Sometimes less is more. In the case of Seattle’s win in Chicago, less Aaron Curry and more Will Herring. I know, I’m a little surprised myself.
Each week, Brian McIntyre at Northwestfootball.net puts together a piece called “Seahawks Personnel Files”, in which the number of offensive and defensive formations, snaps counts and more are analyzed.
There’s a lot in there, so here are a few interesting things that I picked out from the Week 5 edition:
- Seattle used a 3-1-7 defensive formation (3 lineman, 1 linebacker, 7 defensive backs) twelve times, all on passing plays. This formation hasn’t been used by the Hawks before the Chicago game. I had hoped for creativity. Boy did they get creative.
- Seattle’s 3-1-7 defensive formation led to four (count em: FOUR) sacks, three completions for 39 yards and an incompletion, in eight total drop backs. Wow. A fifty percent sack rate. Also a boom or bust formation.
- Aaron Curry took 32.2% (19 of 59) of defensive snaps, down from 67.1% (49/73) in week 4. In the weeks before: 29.5%, 94.6%, 95.5%. His fluctuating play time seems to indicate that the coaches are still feeling him out and looking for the best defensive lineups.
- Out of 19 defensive players, only four played every snap: Lofa Tatupu, Lawyer Milloy, Earl Thomas and Marcus Trufant.
- Okung Island?

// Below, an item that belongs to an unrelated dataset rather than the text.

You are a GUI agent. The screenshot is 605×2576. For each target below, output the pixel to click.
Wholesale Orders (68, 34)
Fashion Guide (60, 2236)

Russell matched up with Julius Peppers, by himself, 19 times on 22 plays. Although not a perfect performance, I think we can all agree Peppers is likely pretty embarrassed being pwned so thoroughly by a rookie.
- The only position to sub on the offensive line was at left guard: Mike Gibson replaced Ben Hamilton on 4 plays (out of 71 offensive snaps). This is music to my ears … offensive line continuity is a beautiful thing.
- One of Mac’s observations was keen: “Seattle’s five biggest runs—runs of 10+ yards and the 1-yard TD run—were run behind the left side of the offensive line.” What he failed to include (maybe it was too obvious) is that Julius Peppers plays the left side of the line.
- Just one more for fun: the Bears were 0 for 13 on 3rd down. The NFL record for 3rd down shut out is 0 for 14. Nice job, Seahawks.
In hindsight, it isn’t terribly surprising that the Seahawks defense employed a lot of pass-oriented defensive sets. Before long, Chicago was in the hole, on their heels, and teams in that position (without a strong run game) tend to defer to the pass. What is encouraging, however, was the Seahawks ability to create pressure and (AND!) successfully cover deep routes and generally prevent completions.
Culter got smashed; the Bears out-coached. Next up: Max Hall. I’m already drooling.